5.11 Embryo-Fetal Toxicity

Based on its mechanism of action and findings in animals, sorafenib tablets may cause fetal harm when administered to a pregnant woman. Sorafenib caused embryo-fetal toxicities in animals at maternal exposures that were significantly lower than the human exposures at the recommended dose of 400 mg twice daily. Advise pregnant women and females of reproductive potential of the potential risk to a fetus. Advise females of reproductive potential to use effective contraception during treatment and for 6 months following the last dose of sorafenib tablets. Advise male patients with female partners of reproductive potential and pregnant partners to use effective contraception during treatment and for 3 months following the last dose of sorafenib tablets [see Use in Specific Populations (8.1, 8.3)].

5.12 Impairment of Thyroid Stimulating Hormone Suppression in

Differentiated Thyroid Carcinoma

Sorafenib impairs exogenous thyroid suppression. In the DECISION (DTC) study, 99% of patients had a baseline thyroid stimulating hormone (TSH) level less than 0.5 mU/L. Elevation of TSH level above 0.5 mU/L was observed in 41% of sorafenib tablets-treated patients as compared with 16% of those receiving placebo patients. For patients with impaired TSH suppression while receiving sorafenib, the median maximal TSH was 1.6 mU/L and 25% had TSH levels greater than 4.4 mU/L.
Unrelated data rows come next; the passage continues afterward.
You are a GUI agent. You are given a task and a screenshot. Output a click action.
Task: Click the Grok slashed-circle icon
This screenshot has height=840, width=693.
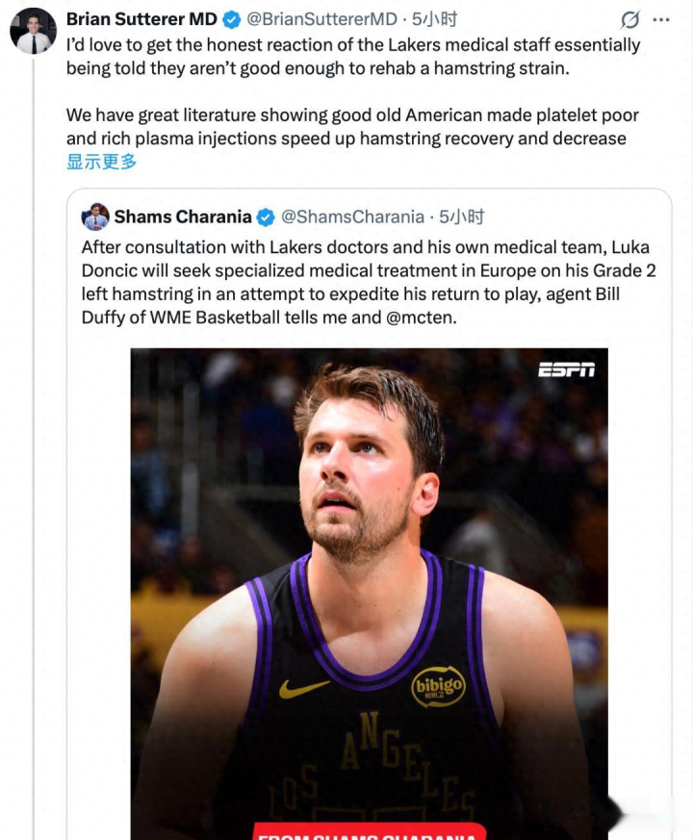(630, 19)
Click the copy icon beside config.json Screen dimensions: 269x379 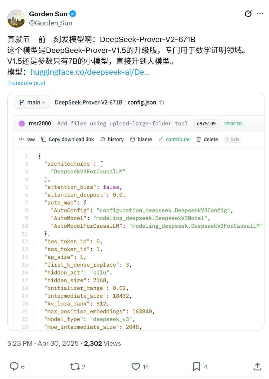162,102
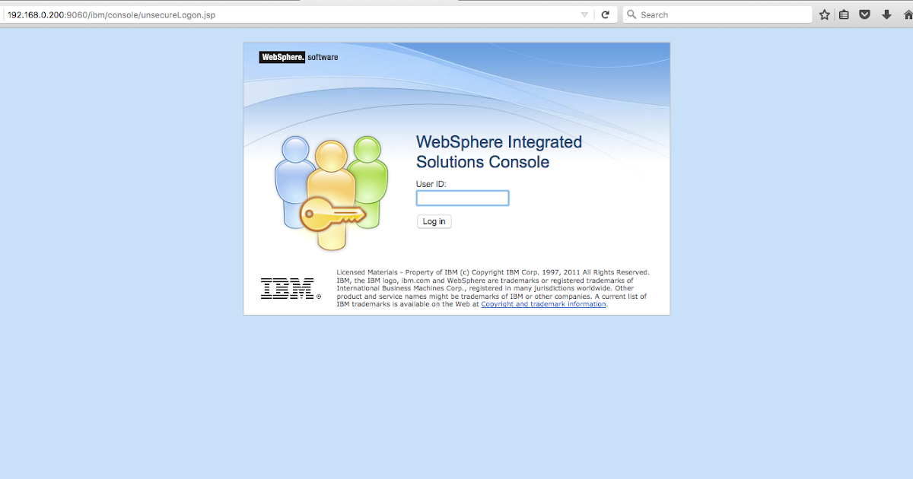
Task: Open the search engine selection dropdown
Action: tap(631, 14)
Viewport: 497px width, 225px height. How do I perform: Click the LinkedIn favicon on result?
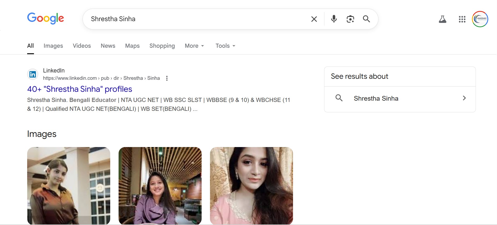point(33,75)
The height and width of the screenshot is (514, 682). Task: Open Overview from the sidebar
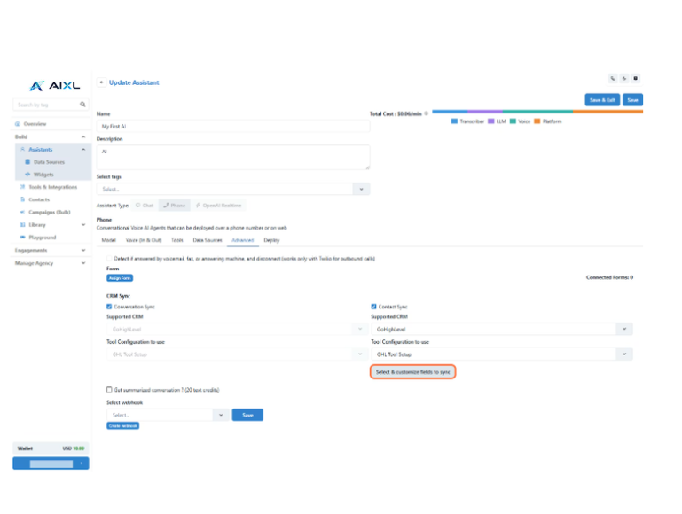35,124
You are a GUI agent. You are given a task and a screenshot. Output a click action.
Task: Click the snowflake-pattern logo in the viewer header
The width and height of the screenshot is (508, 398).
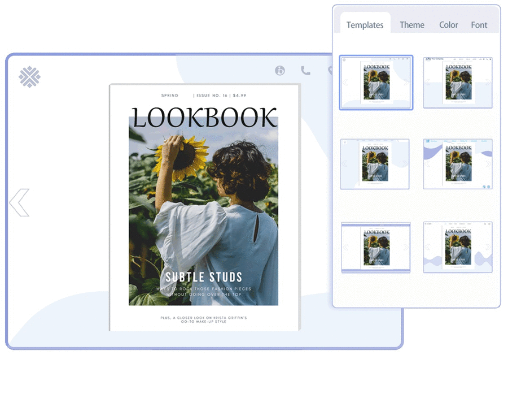(29, 77)
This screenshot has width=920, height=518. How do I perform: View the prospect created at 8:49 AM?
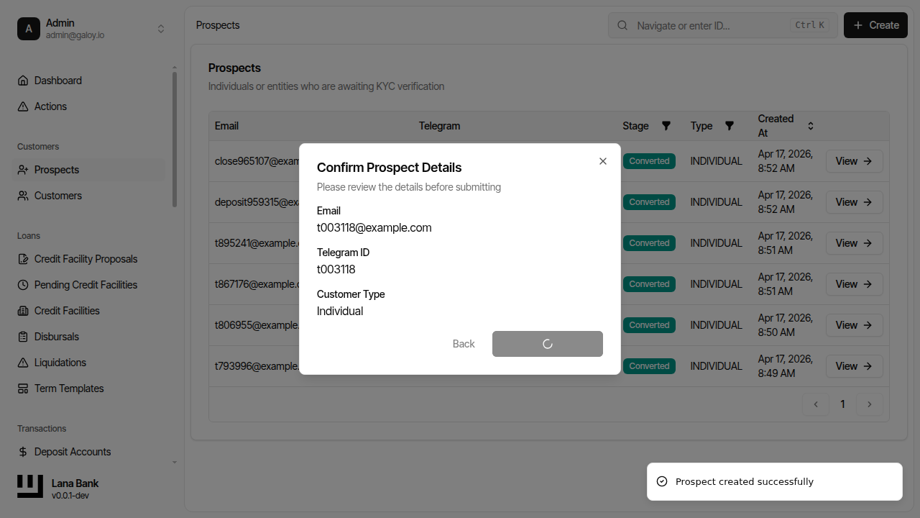854,365
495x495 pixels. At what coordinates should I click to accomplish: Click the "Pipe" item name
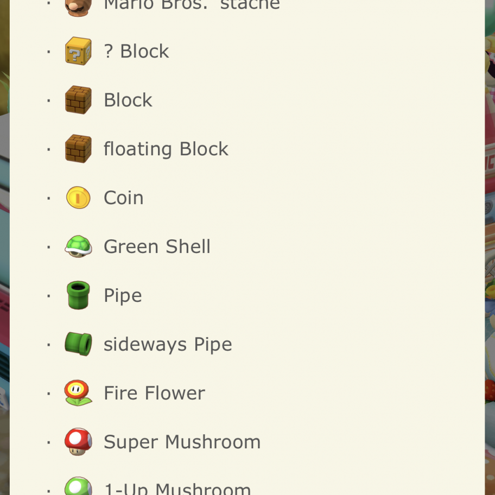point(123,295)
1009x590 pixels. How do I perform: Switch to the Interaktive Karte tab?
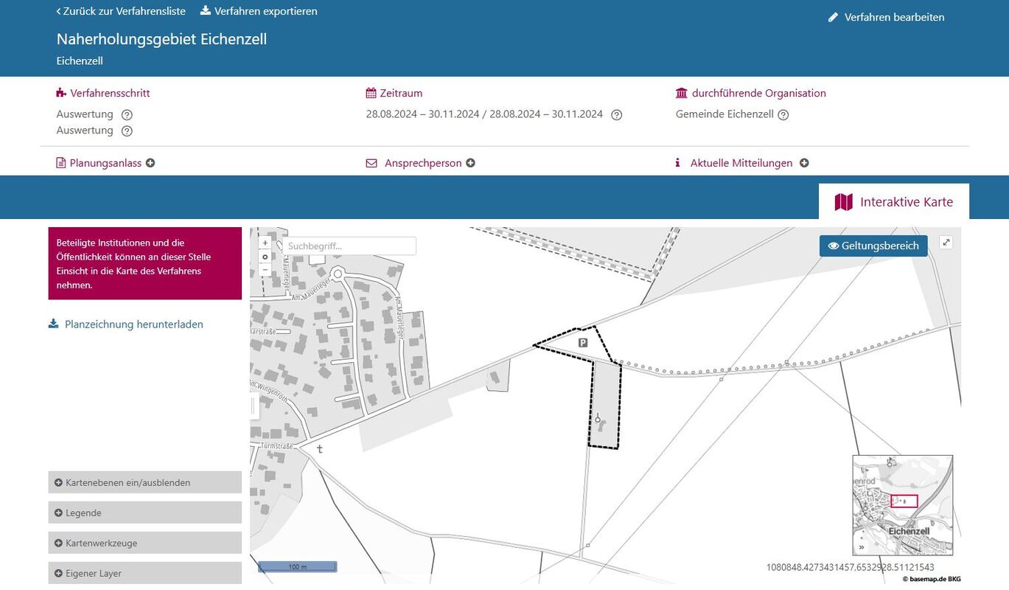pyautogui.click(x=893, y=202)
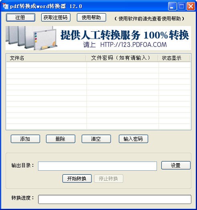Click the 清空 clear list button
The height and width of the screenshot is (210, 197).
[x=96, y=139]
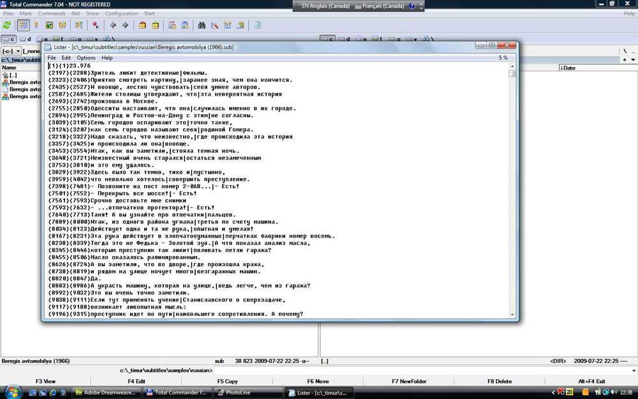The height and width of the screenshot is (399, 638).
Task: Click the Unpack files icon
Action: 154,26
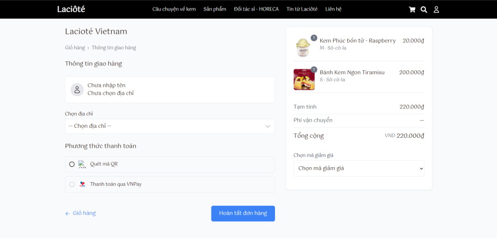This screenshot has height=238, width=497.
Task: Click the search magnifier icon
Action: 424,9
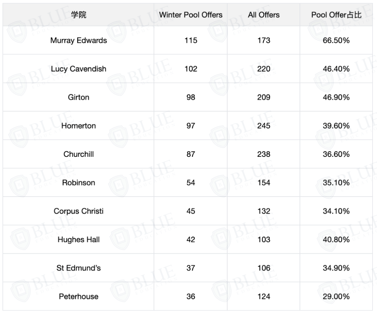This screenshot has height=314, width=377.
Task: Select the Peterhouse college cell
Action: pyautogui.click(x=79, y=297)
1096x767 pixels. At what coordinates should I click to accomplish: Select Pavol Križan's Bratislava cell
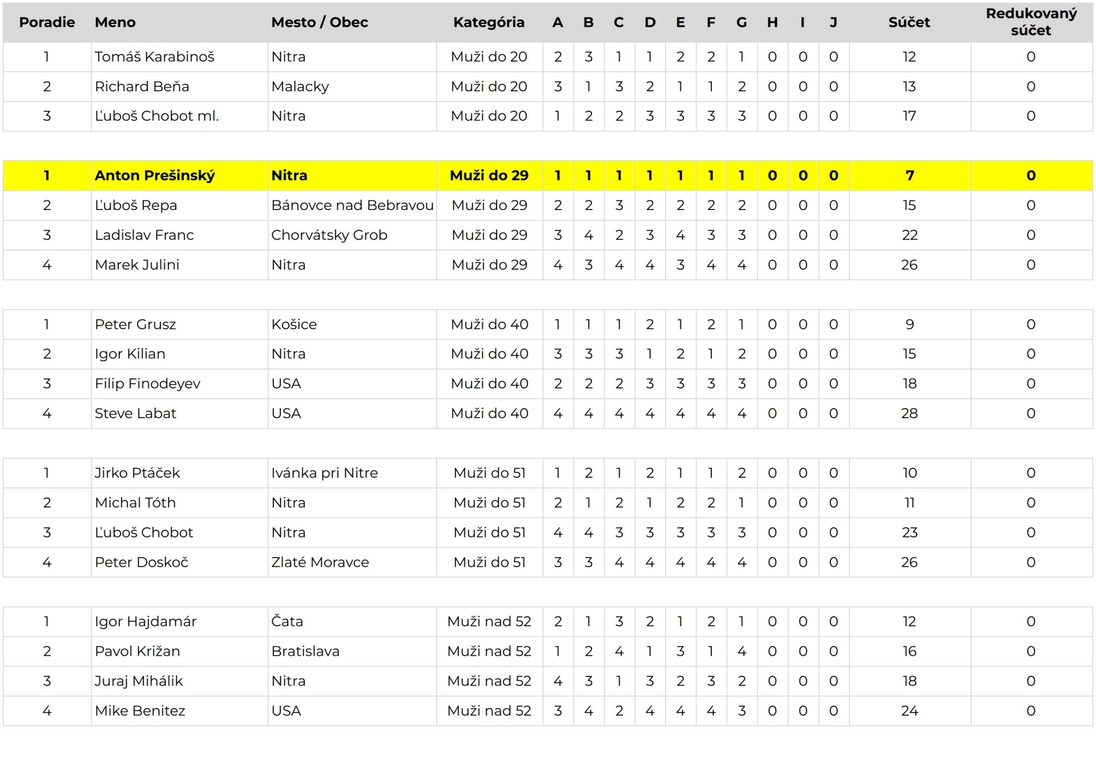point(352,651)
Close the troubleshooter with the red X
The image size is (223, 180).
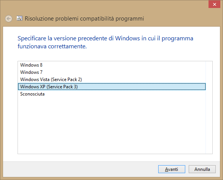click(x=214, y=5)
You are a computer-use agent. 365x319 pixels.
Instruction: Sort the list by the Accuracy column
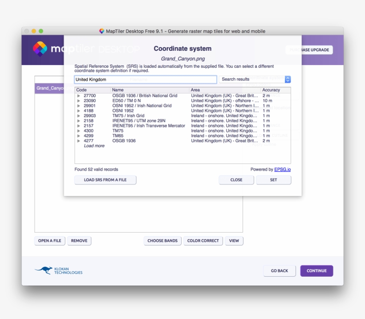click(271, 90)
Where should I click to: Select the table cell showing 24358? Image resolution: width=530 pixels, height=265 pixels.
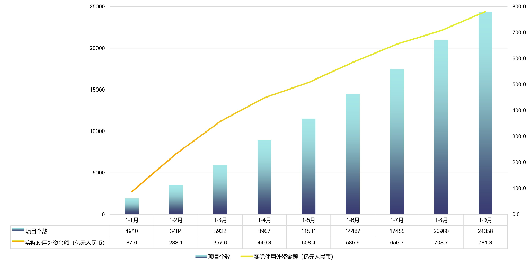485,231
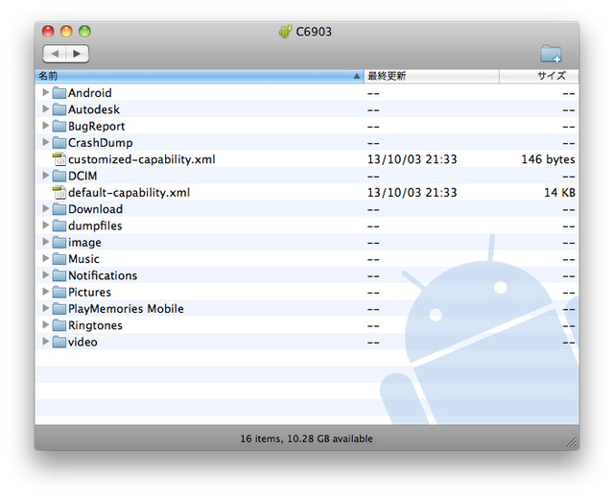The image size is (614, 498).
Task: Click the PlayMemories Mobile folder icon
Action: coord(59,309)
Monitor TSH levels monthly and adjust thyroid replacement medication as needed in patients with DTC.

13 NONCLINICAL TOXICOLOGY

13.1 Carcinogenesis, Mutagenesis, Impairment of Fertility

Carcinogenicity studies have not been performed with sorafenib. Sorafenib was clastogenic when tested in an in vitro mammalian cell assay (Chinese hamster ovary) in the presence of metabolic activation. Sorafenib was not mutagenic in the in vitro Ames bacterial cell assay or clastogenic in an in vivo mouse micronucleus assay. One intermediate in the manufacturing process, which is also present in the final drug substance (<0.15%), was positive for mutagenesis in an in vitro bacterial cell assay (Ames test) when tested independently.

No specific studies with sorafenib have been conducted in animals to evaluate the effect on fertility. However, results from the repeat-dose toxicity studies suggest there is a potential for sorafenib to impair reproductive function and fertility. Multiple adverse effects were observed in male and female reproductive organs, with the rat being more susceptible than mice or dogs. Typical changes in rats consisted of testicular atrophy or degeneration, degeneration of epididymis, prostate, and seminal vesicles, central necrosis of the corpora lutea and arrested follicular development. Sorafenib-related effects on the reproductive organs of rats were manifested at daily oral doses ≥ 5 mg/kg (30 mg/m2). This dose results in an exposure (AUC) that is approximately 0.5 times the AUC in patients at the recommended human dose. Dogs showed tubular degeneration in the testes at 30 mg/kg/day (600 mg/m2/day).This dose results in an exposure that is approximately 0.3 times the AUC at the recommended human dose. Oligospermia was observed in dogs at 60 mg/kg/day (1,200 mg/m2/day) of sorafenib.

14 CLINICAL STUDIES

14.1 Hepatocellular Carcinoma

The SHARP (HCC) study (NCT00105443) was an international, multicenter, randomized, double blind, placebo-controlled trial in patients with unresectable hepatocellular carcinoma. Overall survival was the primary endpoint. A total of 602 patients were randomized; 299 to sorafenib tablets 400 mg twice daily and 303 to matching placebo. All 602 randomized subjects were included in the ITT population for the efficacy analyses.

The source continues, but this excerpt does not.